# IMS or VST basket for Classic Pro 2019



## Caffettiera (Jun 23, 2021)

Hello,

I've been reading about baskets and I was wondering if I should upgrade the one that comes with my Classic Pro. It seems that the two brands that come out the most are either ISM or VST.

Should I upgrade? And if so, which one should I go for, as a beginner? Is one brand better than the other?

Thank you 😊


----------



## The Systemic Kid (Nov 23, 2012)

Whether or not 'upgrading' to ISM or VST baskets leads to better coffee is debatable. VST have a reputation for requiring more attention to barista prep compared to IMS which I think are a bit more forgiving.


----------



## Caffettiera (Jun 23, 2021)

In that case, I shall stick to what I have, no need to complicate my life unnecessarily!

I was watching videos on YouTube and some coffee pros suggested that straight side baskets are better than those with a truncated cone bottom. Is there any actual evidence of that?


----------



## ting_tang (Jul 26, 2020)

Caffettiera said:


> In that case, I shall stick to what I have, no need to complicate my life unnecessarily


 Depends from your goal. Precision baskets force you to grind finer. Finer grind = more extraction = tastier coffee (but not always).



Caffettiera said:


> straight side baskets are better than those with a truncated cone bottom


 I have not read any investigation about, but that makes sense. With a cone bottom you have more (in theory) flow on the sides, which probably gives an uneven extraction. Probably that's why the most consistent single shot baskets are straight side (Decent) or try to reduce the side effect of the cone shape (VST 7g basket).


----------



## Caffettiera (Jun 23, 2021)

ting_tang said:


> Depends from your goal.


 My goal right now is to learn how do dial in a tasty espresso. I think I'll stick to what I have for the moment, so that I don't have too many variables to deal with. When I'm more confident in my barista skills, then I can upgrade to a more precise basket. My motto is always "keep it simple stupid" when I'm learning something new!


----------



## Dusk (Feb 19, 2021)

I won't claim to have noticed a big difference but I switched to an IMS basket (as it was cheaper than VST and supposedly less fussy) but for less than £20 I thought it was worth a punt.


----------



## The Systemic Kid (Nov 23, 2012)

Caffettiera said:


> In that case, I shall stick to what I have, no need to complicate my life unnecessarily!
> 
> I was watching videos on YouTube and some coffee pros suggested that straight side baskets are better than those with a truncated cone bottom. Is there any actual evidence of that?

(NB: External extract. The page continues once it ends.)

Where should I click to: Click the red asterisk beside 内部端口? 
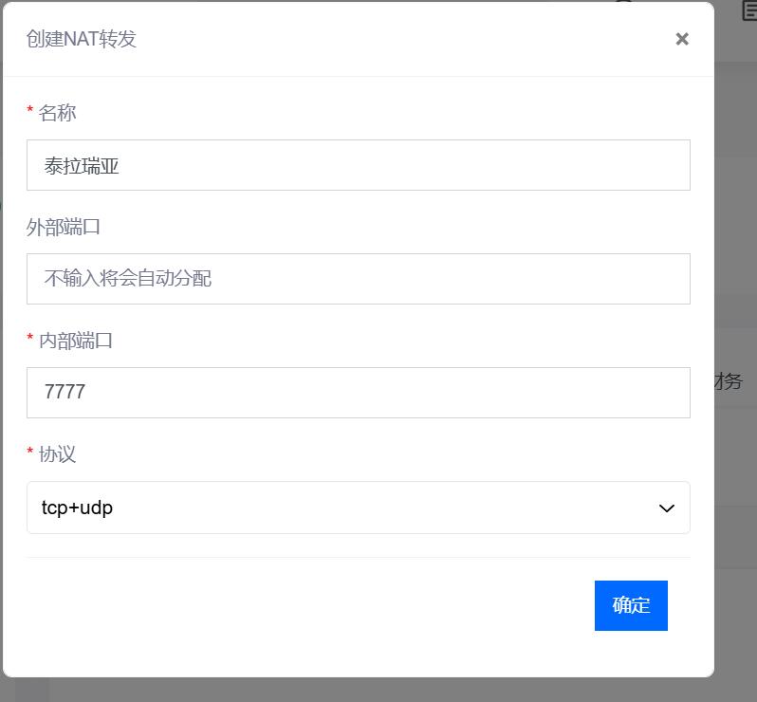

 Straight sided baskets allow you to use a much tighter fitting tamper - 58.5mm as opposed to stock 58mm which allows, in theory, a more even tamp. But baristas have been turning out excellent espresso with stock 58mm tampers for aeons.


----------



## The Systemic Kid (Nov 23, 2012)

Currently using a tamper that has noticeable gap between its edge and edge of the basket. Just have to take more care when tamping to ensure whole area of the puck is evenly tamped.

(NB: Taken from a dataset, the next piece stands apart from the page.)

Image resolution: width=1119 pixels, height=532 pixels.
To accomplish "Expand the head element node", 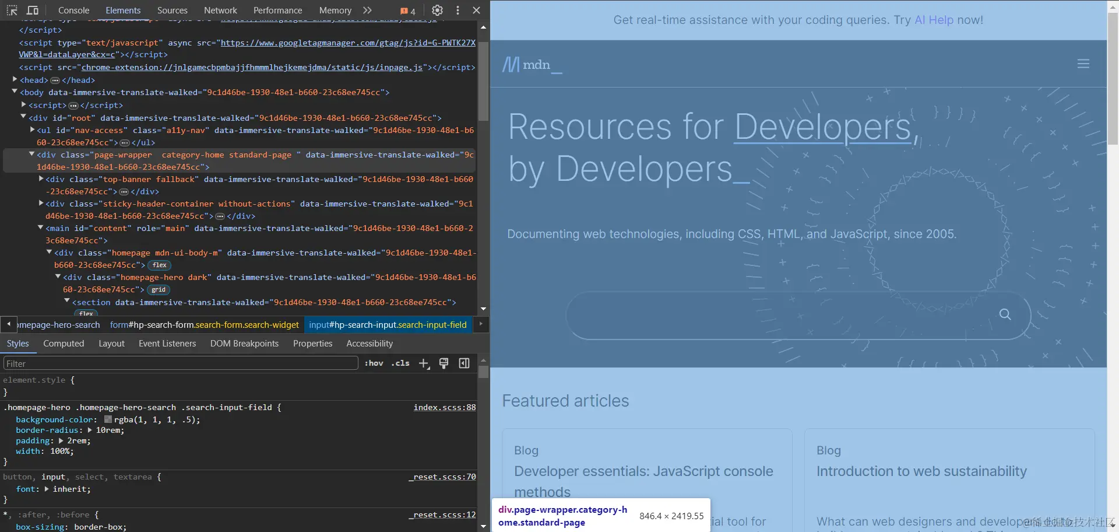I will pos(15,79).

That said, just ordered some IMS baskets and a corresponding over-sized tamper to ensure close fit. Make of that what you will😀


----------



## robmack (Apr 2, 2021)

+1 with living with an undersized tamper and a IMS basket. It's a cheap Chinese tamper and measures only 57.8mm. I needed a technique to ensure a well tamped puck with no tendency to channel around the edges of the basket. I'd tamp the centre as normal and then tamp around the edges, ensuring that I scraped the sides to integrate the coffee clinging to the sides of the basket. That resulted in good extraction. I bought a 58.55mm Cafelat tamper and solved that problem.


----------



## Caffettiera (Jun 23, 2021)

In the last couple of weeks I've been learning so many new things about coffee, especially on to make a good coffee. Sometimes you take it for granted when you con in cafe, or at home when you use, as I did, a Nespresso machine. You even think it's easy to make a good shot, but it's really not... Some people call it an art, I prefer calling it a science!


----------